They do what they can // to remind us.
Can is the verb of the object clause what they can. It does not form a verb with what follows. What follows is an infinitive, to remind, which stands on its own and expresses purpose. You could rewrite your sentence in this way
They do what they can [in order/so as] to remind us.
ADDITION: Can is a modal verb, and one of its meanings is
to be able to:
- Can you drive?
- She can speak four languages.
- The doctors are doing all that they can, but she's still not breathing properly.
- Do the best you can - I realize the circumstances are not ideal. (Cambridge)
As you can see, can can be used on its own, but there is always a verb implied. In the last two examples I quoted from Cambridge, the clauses could read:
The doctors are doing all that they can [DO]...
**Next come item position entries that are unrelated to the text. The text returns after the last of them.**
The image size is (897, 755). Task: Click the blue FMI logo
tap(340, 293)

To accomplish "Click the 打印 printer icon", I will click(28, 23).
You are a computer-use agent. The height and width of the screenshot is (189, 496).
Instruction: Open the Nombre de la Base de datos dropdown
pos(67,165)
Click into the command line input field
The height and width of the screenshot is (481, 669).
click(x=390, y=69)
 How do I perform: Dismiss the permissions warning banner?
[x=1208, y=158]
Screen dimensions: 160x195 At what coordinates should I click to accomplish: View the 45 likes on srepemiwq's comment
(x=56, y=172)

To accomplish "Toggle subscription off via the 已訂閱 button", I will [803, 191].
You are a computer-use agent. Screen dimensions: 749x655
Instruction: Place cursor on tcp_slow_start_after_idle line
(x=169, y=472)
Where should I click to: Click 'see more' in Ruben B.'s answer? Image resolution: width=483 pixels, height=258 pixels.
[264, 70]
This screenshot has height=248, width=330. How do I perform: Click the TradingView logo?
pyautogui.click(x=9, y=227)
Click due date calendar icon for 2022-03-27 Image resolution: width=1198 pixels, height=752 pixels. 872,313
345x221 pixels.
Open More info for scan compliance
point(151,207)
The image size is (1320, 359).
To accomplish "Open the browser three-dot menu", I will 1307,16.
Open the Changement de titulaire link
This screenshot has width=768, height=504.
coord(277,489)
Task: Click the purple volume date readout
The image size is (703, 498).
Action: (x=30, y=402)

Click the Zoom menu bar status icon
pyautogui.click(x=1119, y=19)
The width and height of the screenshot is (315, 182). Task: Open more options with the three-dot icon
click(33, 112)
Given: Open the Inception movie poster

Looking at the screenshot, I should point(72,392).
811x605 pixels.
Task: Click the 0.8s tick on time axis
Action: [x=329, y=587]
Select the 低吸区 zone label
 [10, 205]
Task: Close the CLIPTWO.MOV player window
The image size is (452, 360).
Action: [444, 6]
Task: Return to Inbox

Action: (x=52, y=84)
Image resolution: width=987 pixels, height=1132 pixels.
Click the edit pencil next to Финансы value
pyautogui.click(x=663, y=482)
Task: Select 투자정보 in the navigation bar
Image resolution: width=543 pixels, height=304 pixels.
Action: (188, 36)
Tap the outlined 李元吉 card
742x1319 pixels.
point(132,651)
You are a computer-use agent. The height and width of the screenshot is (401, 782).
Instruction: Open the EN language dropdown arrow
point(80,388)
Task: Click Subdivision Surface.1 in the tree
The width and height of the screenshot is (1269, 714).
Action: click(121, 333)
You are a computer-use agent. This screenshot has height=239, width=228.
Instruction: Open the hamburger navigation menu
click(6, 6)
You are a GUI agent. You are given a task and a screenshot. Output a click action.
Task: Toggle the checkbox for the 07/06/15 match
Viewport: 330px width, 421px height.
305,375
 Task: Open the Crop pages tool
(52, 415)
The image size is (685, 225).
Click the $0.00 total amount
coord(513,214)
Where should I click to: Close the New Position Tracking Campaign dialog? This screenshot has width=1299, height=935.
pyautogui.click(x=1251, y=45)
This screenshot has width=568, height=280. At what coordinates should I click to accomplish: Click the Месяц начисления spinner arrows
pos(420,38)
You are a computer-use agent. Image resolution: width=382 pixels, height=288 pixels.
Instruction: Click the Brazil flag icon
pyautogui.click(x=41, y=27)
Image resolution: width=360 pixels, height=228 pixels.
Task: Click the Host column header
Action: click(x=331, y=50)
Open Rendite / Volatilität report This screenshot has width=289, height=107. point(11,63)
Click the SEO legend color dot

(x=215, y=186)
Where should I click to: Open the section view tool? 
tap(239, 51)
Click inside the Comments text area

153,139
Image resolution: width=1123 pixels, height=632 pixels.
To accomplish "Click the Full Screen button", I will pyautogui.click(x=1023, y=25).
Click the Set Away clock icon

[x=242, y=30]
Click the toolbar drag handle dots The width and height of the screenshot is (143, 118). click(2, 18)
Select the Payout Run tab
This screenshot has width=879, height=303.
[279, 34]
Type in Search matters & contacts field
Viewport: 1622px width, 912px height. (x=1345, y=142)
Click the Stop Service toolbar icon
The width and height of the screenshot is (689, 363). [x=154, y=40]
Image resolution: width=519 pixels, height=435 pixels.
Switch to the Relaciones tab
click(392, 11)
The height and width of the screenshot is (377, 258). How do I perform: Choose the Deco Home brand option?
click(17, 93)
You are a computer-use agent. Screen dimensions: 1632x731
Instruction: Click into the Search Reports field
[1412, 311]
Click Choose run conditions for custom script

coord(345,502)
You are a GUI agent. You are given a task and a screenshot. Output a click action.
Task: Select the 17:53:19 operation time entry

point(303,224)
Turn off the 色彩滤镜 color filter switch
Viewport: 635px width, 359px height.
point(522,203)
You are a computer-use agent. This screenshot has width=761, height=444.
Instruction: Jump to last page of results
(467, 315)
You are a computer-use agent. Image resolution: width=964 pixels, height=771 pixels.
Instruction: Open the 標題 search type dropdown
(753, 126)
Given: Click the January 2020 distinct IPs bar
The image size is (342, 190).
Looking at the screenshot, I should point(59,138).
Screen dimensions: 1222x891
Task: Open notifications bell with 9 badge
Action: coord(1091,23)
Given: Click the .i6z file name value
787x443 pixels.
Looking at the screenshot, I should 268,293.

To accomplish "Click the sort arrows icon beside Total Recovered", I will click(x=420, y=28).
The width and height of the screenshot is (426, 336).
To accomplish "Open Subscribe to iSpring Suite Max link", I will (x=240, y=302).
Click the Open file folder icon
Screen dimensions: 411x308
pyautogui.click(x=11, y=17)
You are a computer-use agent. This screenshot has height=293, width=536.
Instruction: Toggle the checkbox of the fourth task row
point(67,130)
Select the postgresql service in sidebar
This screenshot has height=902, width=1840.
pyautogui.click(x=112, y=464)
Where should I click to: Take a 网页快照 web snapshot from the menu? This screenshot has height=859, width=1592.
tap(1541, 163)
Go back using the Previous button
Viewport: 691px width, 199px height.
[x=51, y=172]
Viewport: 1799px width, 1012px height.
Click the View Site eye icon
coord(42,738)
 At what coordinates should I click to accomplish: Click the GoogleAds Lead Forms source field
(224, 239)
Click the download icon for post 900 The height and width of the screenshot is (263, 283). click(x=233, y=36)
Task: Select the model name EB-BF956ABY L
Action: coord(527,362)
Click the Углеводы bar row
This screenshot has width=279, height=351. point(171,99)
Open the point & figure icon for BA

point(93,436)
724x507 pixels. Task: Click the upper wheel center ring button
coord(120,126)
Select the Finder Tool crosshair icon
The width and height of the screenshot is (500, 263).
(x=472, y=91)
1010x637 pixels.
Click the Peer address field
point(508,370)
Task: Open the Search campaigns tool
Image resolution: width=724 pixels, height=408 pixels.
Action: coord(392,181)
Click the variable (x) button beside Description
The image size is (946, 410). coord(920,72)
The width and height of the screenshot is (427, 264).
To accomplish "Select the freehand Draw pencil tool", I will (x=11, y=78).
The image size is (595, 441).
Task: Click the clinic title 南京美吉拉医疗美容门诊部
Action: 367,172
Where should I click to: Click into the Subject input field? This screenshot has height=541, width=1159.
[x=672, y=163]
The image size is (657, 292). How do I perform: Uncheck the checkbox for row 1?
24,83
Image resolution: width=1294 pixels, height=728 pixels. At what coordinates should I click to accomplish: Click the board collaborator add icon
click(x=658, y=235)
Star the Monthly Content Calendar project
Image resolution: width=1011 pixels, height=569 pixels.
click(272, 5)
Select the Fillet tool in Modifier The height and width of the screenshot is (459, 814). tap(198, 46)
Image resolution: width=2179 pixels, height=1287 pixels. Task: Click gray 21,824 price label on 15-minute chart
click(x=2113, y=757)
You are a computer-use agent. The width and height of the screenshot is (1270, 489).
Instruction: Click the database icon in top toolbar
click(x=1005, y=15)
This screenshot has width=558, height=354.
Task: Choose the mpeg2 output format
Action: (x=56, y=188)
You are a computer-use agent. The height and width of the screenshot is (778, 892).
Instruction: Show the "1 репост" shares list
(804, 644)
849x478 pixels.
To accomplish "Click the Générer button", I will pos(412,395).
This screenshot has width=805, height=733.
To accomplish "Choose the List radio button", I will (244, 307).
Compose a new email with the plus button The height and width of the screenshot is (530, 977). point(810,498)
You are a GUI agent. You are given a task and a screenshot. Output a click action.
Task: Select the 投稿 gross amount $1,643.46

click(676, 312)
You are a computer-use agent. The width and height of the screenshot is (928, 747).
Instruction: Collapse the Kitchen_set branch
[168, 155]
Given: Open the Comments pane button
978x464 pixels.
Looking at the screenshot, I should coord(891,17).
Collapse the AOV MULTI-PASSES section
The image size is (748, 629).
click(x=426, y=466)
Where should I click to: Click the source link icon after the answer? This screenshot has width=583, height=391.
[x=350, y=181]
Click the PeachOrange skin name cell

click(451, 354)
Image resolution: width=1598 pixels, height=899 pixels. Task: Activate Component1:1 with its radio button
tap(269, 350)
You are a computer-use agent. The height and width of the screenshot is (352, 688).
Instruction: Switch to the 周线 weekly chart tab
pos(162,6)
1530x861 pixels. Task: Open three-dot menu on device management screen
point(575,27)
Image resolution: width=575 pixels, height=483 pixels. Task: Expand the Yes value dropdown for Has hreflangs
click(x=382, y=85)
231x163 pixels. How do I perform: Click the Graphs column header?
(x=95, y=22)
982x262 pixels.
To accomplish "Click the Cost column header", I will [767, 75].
Do the best you can [DO]...
So yes, your intuition that can must modify every verb that's next to it bears some truth, but the mere presence of TO between CAN and the VERB following tells you that CAN does not modify that verb. It modifies the verb that is implied and was omitted to avoid repetition. I will write your sentence again for clarity
They do what they can [DO] [in order/so as] to remind us.
In this sentence, they do what they can to remind the rest of us, what they can (wh- clause) is the object of the verb (They) DO, whereas to remind the rest of us is an adjunct of purpose modifying the verb (They) do.